Quand le repositionnement de médicament fait gagner du temps aux chercheurs. Entretien avec Manuel Rosa-Calatrava, co-directeur du laboratoire VirPath et directeur de recherche à l’Inserm.
Lyon Capitale : Qu’est-ce que le repositionnement de médicament ?
Manuel Rosa-Calatrava : Le repositionnement de médicament, c’est le fait de rediriger un médicament pour une indication thérapeutique différente de celle pour laquelle il a été développé. Un exemple très parlant c’est le Viagra, commercialisé par Pfizer. C’est une molécule dont l’objectif, au départ, était de traiter les angines de poitrine. Lors des essais cliniques il s’est avéré qu’il n’y avait pas d’efficacité associée à cette molécule pour cette indication thérapeutique.

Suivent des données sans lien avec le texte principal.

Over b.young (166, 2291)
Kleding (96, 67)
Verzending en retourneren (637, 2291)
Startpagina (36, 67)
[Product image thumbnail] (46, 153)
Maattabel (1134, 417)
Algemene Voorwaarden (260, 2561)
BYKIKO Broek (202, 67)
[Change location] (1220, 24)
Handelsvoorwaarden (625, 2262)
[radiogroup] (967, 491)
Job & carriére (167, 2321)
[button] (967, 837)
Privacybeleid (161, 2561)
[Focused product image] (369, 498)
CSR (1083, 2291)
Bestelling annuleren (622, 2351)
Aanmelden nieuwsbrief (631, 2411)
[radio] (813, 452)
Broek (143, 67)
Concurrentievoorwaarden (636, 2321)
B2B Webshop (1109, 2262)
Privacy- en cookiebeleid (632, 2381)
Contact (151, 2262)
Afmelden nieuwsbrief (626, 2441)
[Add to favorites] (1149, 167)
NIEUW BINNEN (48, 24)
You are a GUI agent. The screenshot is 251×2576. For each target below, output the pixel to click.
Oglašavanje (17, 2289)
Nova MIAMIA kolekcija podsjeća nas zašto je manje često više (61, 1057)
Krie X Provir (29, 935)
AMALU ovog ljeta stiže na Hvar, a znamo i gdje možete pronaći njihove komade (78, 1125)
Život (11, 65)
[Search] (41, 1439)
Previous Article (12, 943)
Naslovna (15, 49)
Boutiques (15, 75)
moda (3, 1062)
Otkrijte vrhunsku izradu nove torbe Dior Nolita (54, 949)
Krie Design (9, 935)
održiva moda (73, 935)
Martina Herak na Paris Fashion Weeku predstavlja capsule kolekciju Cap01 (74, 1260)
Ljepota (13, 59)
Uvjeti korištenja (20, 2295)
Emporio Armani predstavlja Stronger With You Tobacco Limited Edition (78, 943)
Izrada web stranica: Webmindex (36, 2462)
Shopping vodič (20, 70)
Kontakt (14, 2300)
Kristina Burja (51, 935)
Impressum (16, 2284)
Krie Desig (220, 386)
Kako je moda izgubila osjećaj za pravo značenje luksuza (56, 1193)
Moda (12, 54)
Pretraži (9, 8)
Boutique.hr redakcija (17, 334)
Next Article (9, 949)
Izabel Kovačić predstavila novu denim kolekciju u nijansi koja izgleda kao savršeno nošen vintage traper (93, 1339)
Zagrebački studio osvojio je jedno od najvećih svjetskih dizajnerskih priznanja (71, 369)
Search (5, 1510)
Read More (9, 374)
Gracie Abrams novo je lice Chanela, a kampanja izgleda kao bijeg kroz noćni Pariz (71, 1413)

Mais il y a une observation fortuite d’effets secondaires. Si bien que cette molécule a été repositionnée pour une autre pathologie, les troubles de l’érection, avant même d’être sur le marché. Mais attendre une observation fortuite dans le cadre d’un essai clinique ne permet pas de faire avancer la recherche médicale. Au laboratoire VirPath, nous avons donc développé une approche scientifique qui permet de sélectionner des médicaments déjà sur le marché pour leur potentiel à être repositionnés dans notre champ d’application : le champ thérapeutique antiviral contre les virus respiratoires.
Comment ciblez-vous ces médicaments à repositionner ?
Ce qui se fait généralement en termes de repositionnement, dans les grands groupes pharmaceutiques notamment, c’est du criblage à haut débit. Des dizaines de milliers de molécules sont testées dans des essais in vitro, très artificiels, pour essayer d’identifier une activité qui n’était pas du tout prévue. Avec finalement très, très peu de molécules élues, en termes de repositionnement. Nous avons plutôt réfléchi et mis au point une stratégie basée sur de l’analyse transcriptomique, qui permet de sélectionner un petit groupe de médicaments avec un vrai potentiel. Ensuite, nous les évaluons dans différents modèles précliniques : cellulaires, épithélium reconstitués et animaux.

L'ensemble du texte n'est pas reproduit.